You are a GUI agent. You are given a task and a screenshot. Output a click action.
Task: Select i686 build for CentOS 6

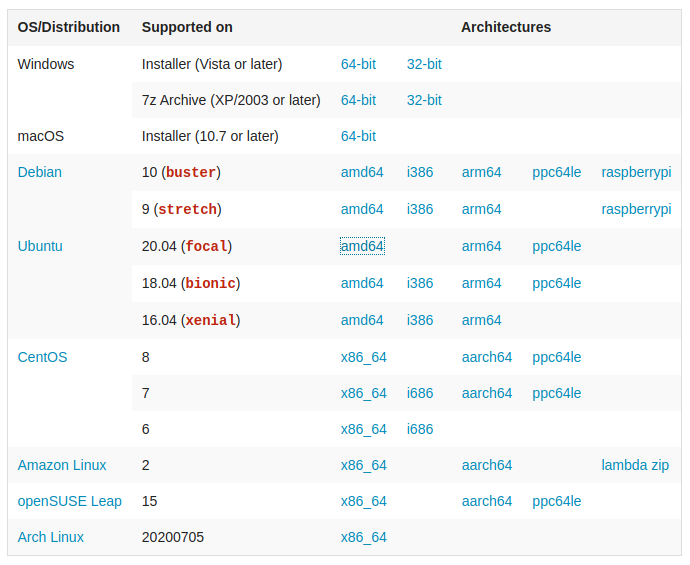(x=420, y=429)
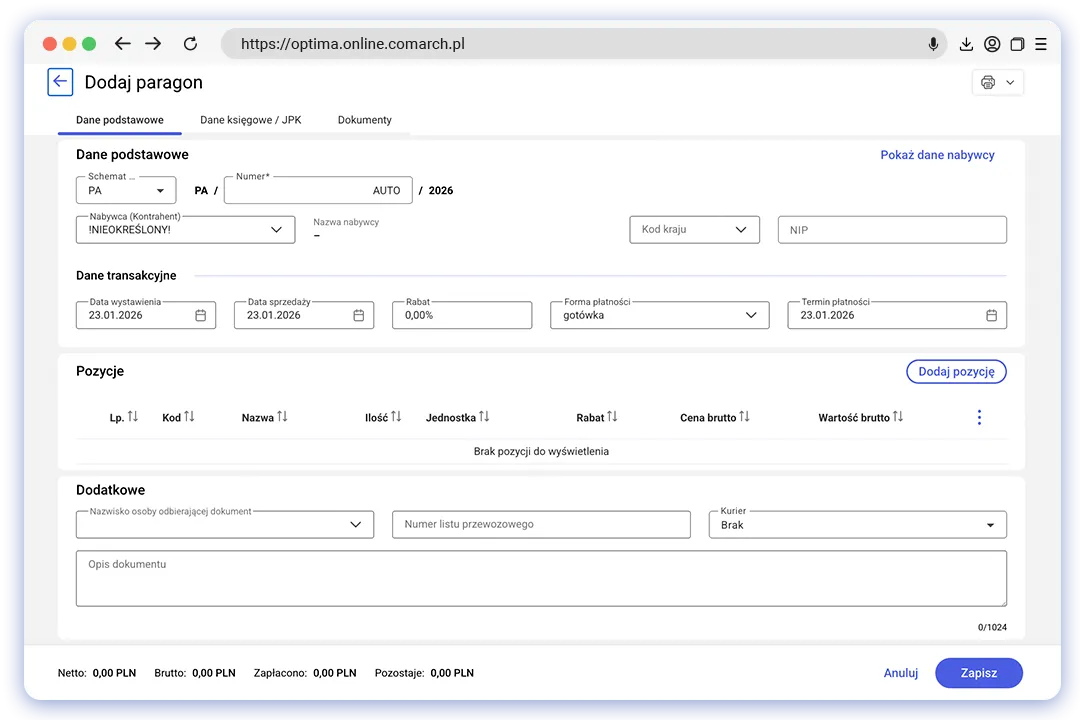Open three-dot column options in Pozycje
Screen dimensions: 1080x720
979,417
• • • • •
The records above should be returned exactly; no image belongs in the copy.

## Response to the task
You are a GUI agent. You are given a task and a screenshot. Output a click action.
Task: Select i686 build for CentOS 6

(x=420, y=429)
Open three-dot column options in Pozycje
Screen dimensions: 1080x720
979,417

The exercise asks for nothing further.